Within several thousand years the warming climate enabled humans to transition to an agrarian society. In the transition to agriculture, much of early human society slowly became more centralized, urbanized, and hierarchical. In the years following 10,000 BC, central political structures began to appear. The change was enabled by the move toward agriculture. The population gradually embraced the new knowledge of specialized food crop cultivation. The human population grew. In the harsh days of the Ice Age from which man had emerged, survival was a challenge. Food supply was not their only challenge.
In the previous several tens of thousands of years while the Wisconsin stage of the Ice Age was still in progress, the catalog of giant animals roaming the earth would read like science fiction literature. These animals are known as Pleistocene megafauna (giant animals). Before the Rise of Civilization, late Paleolithic humans coped with many types of giant animals on our planet. Early man was a hunter—a hunter of megafauna among other prey. In order to be counted as megafauna, animals must be over 44 kg in mass (100 pounds). Worldwide, over 90 genera of megafauna comprising hundreds of species perished from our planet as the dying gasps of the Ice Age caused oscillations of temperature up to 16ÂșC. Climate change joined with human hunters and disease to hasten the extinctions.

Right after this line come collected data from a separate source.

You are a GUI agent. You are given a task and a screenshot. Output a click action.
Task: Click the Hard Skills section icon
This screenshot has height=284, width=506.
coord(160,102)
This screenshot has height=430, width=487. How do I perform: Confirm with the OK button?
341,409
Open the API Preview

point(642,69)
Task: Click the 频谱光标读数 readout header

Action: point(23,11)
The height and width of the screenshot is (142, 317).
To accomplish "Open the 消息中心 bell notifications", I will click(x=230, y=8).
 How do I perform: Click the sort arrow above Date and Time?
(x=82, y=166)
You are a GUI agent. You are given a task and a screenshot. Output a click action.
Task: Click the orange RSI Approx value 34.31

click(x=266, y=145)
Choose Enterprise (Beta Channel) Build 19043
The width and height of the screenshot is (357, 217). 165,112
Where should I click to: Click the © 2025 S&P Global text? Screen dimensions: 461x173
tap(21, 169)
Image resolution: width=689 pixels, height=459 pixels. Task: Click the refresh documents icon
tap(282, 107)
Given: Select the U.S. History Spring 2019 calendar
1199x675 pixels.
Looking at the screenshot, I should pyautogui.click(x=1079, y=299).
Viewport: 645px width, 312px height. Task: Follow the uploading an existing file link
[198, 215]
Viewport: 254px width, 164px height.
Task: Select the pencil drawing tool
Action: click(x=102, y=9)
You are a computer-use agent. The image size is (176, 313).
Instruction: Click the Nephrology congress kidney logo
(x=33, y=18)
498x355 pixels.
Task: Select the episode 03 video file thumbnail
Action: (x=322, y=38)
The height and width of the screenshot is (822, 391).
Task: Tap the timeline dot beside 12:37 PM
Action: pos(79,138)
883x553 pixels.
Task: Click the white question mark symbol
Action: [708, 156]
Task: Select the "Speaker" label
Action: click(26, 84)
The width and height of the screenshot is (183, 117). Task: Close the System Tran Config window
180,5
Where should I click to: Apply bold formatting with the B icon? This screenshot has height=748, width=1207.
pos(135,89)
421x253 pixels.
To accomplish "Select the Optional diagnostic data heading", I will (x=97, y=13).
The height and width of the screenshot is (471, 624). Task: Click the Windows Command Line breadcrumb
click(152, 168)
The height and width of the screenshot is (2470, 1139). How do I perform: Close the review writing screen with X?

In 2004 my wife and I visited The Mammoth Graveyard museum of Hot Springs, South Dakota, a late Pleistocene excavation site from which remains of 61 mammoths have been excavated along with thousands of other Ice Age creatures. In 24,000 BC the Hot Springs site was located only a few hundred miles south of the greatest extent of the Wisconsin Ice Sheet. Large collections of Ice Age megafauna became entrapped in a warm (hot springs) pool. They were preserved and now testify to the reality of plentiful Ice Age animals in North America a few millennia before humans crossed from Asia. Sea levels were hundreds of feet lower as sea water was locked in ice, creating a land bridge between Siberia and North America for humans to cross. The land bridge disappeared when the ice sheets retreated.
We return to discussion of the Neolithic Revolution. Following the end of major Ice Age events about 10,000 BC humanity experienced an agricultural revolution. Hunter/gathering was no longer the main characteristic of human society. Domestication of plants and animals became the normative trend. Without the rise of agricultural practices and domestication of plants and animals modern society would not exist as we know it.
When God created modern humanity our planet’s Ice Age persisted in full force. Periodic interglacials—milder climates between two glacial periods—came and went. When the harsh Wisconsin glacial episode came to an end, human civilization began to resemble our modern civilization in a major respect: man’s healthy survival depends on agriculture. In today’s society we assign importance to other revolutions. For instance, the Industrial Revolution of the 18th century and the Digital Revolution of the 20th century may appear to be more significant for human survival and well being. The Agricultural Revolution birthed other revolutions.
In the third chapter of Genesis God instructs newly created humanity in their choice of food in the Garden of Eden. An outgrowth of Adam and Eve’s errant food choices led to the spiritual fall of man. We cite this passage to highlight the importance of physical food rather than to spiritualize the passage. In the New Testament another passage stresses the importance of food. I Tim. 6:8 instructs: “But if we have food and clothing, we will be content with that.” The provision of physical food is a paramount divine gift to humanity. It overwhelms the potential of many other divine gifts which also are given for humanity’s enrichment.